While those in favor insist that their initiative is simply about putting an end to the hospital's unfair payment policies, El Camino officials say that it is merely a political move, backed by vindictive members of the healthcare organization's workers' union.
More than 16,000 people signed petition in support of the initiative, according to Stacey Hendler Ross, communications director for the South Bay Labor Council. The propsal needed only 9,100 to qualify for the November ballot.
The hospital's board has the option of accepting the stipulations outlined within the initiative, which would keep the union-backed legislation off of fall ballots.
"I don't think it's likely that will be the outcome, due to the fact that it would prohibit our ability to hire the right talent in a very competitive environment," said Chris Ernst, a spokeswoman for El Camino.
"I just don't think that's true," said Kary Lynch, a psychiatric technician at El Camino. Lynch is a steward for the hospital's workers union — the Service Employees International Union-United Healthcare Workers — which provided financial backing for the initiative. He said that there is no reason upper level administrators at El Camino should be paid so much, especially when average workers are paid so much less and recently had to accept cuts to benefits. "Our executives' salaries are way out of range."
Not true, Ernst countered. "There are hospitals close to us whose executives make a great deal more than our leadership. If you look at competitive salaries, across the board, that's the median — we are right there in the average salary of CEOs running hospitals our size."
According to the March 10, 2011, issue of Payers & Providers — a weekly publication covering healthcare business and policy news in California — the highest paid district CEO in the state last year was Nancy Farber, who earned a total compensation package of $905,084. El Camino CEO Tomi Ryba, who earns a base salary of $695,000, could earn about that, should the district board decide she deserves to be awarded all the bonuses for which she is eligible.
According to Ernst, the hospital simply pays what the market demands.
"We don't take taxpayers dollars and pay anyone's salary," she said.
All tax money goes back to the community benefit and back to capital improvement for the hospital. It is important to note, Ernst said, because everyone who signed the petition in support of the salary cap initiative was led to believe that tax payer money is used to pay executive salaries at El Camino.

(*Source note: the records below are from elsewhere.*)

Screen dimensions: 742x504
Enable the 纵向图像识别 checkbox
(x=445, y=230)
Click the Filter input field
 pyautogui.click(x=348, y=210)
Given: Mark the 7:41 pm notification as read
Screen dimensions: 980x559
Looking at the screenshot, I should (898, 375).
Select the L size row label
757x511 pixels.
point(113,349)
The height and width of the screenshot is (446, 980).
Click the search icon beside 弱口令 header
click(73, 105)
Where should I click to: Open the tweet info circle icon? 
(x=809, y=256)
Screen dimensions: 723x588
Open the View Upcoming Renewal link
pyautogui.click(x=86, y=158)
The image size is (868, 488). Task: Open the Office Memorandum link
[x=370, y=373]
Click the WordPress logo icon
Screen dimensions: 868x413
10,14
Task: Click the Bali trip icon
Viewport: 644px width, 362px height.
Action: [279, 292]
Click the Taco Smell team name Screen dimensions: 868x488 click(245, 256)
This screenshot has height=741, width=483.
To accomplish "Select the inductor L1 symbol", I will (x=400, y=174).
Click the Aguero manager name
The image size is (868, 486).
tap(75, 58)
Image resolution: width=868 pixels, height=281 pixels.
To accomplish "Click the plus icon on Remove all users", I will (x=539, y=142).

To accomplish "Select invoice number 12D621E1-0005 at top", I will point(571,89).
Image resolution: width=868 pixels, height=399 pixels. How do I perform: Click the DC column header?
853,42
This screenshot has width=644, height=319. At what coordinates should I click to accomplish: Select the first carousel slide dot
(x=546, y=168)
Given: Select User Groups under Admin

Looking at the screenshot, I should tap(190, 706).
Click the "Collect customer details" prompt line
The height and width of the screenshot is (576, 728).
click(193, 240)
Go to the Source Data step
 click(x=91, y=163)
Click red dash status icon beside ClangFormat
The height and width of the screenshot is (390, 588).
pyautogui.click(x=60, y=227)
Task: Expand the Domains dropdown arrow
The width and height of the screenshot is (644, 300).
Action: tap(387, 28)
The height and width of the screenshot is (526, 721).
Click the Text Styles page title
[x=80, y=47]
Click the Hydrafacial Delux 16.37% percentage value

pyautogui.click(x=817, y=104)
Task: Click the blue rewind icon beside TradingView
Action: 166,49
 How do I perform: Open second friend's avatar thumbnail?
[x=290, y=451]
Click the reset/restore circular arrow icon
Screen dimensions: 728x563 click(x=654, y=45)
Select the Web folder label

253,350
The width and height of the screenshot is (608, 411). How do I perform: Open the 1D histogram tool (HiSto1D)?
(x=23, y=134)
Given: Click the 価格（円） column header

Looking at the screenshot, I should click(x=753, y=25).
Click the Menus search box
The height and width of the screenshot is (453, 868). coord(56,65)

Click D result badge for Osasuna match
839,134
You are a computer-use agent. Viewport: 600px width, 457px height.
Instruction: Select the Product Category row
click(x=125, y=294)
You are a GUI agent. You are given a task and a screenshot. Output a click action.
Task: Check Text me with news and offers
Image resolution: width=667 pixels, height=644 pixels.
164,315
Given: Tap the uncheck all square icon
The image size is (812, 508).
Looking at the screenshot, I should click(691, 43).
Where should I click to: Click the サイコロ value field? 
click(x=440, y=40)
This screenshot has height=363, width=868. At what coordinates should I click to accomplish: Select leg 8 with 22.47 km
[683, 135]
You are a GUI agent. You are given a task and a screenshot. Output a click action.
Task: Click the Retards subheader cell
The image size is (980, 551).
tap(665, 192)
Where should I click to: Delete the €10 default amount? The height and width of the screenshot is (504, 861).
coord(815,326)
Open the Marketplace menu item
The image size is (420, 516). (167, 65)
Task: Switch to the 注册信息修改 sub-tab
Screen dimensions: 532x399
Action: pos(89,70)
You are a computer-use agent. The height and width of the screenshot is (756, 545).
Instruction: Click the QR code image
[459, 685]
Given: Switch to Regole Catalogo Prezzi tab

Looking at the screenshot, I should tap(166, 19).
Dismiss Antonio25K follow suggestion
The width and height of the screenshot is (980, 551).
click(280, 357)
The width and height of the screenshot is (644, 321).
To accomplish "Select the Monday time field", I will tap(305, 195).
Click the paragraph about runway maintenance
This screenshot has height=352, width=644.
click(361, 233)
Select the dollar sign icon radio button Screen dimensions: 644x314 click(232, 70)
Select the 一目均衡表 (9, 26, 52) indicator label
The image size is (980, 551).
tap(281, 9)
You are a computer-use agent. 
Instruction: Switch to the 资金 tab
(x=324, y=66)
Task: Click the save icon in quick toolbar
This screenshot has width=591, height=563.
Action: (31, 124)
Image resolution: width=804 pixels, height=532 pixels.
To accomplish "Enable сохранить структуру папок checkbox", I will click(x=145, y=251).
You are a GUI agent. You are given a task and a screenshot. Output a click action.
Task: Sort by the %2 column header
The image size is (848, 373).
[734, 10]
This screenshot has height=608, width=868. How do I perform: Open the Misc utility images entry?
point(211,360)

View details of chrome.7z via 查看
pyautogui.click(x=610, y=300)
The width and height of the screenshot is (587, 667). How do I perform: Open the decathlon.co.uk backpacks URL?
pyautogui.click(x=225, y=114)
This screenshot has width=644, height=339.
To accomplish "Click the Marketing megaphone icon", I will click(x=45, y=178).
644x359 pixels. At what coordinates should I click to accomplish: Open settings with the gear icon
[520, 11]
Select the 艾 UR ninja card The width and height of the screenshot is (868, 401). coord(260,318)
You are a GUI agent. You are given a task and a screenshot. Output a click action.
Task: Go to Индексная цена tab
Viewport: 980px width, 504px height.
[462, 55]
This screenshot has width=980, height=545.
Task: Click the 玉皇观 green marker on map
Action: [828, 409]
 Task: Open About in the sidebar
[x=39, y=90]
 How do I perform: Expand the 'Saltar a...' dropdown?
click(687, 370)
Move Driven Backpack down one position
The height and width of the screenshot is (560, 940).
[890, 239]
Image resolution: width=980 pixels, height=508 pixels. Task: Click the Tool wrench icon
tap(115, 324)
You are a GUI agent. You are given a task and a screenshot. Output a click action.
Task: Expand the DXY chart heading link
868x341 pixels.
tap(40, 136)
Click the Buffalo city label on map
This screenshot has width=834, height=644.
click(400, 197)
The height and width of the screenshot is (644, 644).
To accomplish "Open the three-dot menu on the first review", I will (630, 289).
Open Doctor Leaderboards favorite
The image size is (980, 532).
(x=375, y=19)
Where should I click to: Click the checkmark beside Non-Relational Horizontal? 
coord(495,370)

Pam Carper, a respiratory therapist at El Camino Hospital's pulmonary lab, said she believes hospital administrators earn their pay.
Although Carper is a member of the SEIU-UHW she does not support capping anyone's pay at the hospital. "I think it's a tremendous waste of time, money and energy that the SEIU is pursuing this initiative," she said. "This is just an issue they're trying to use to agitate and cause dissent and slow down everybody's work. It's just another game."
Though Lynch admitted that his union had hired signature gatherers, he defended the practice, saying the union was simply working to "raise public awareness."
"The union didn't put this initiative on the ballot," Lynch said. "The voters did."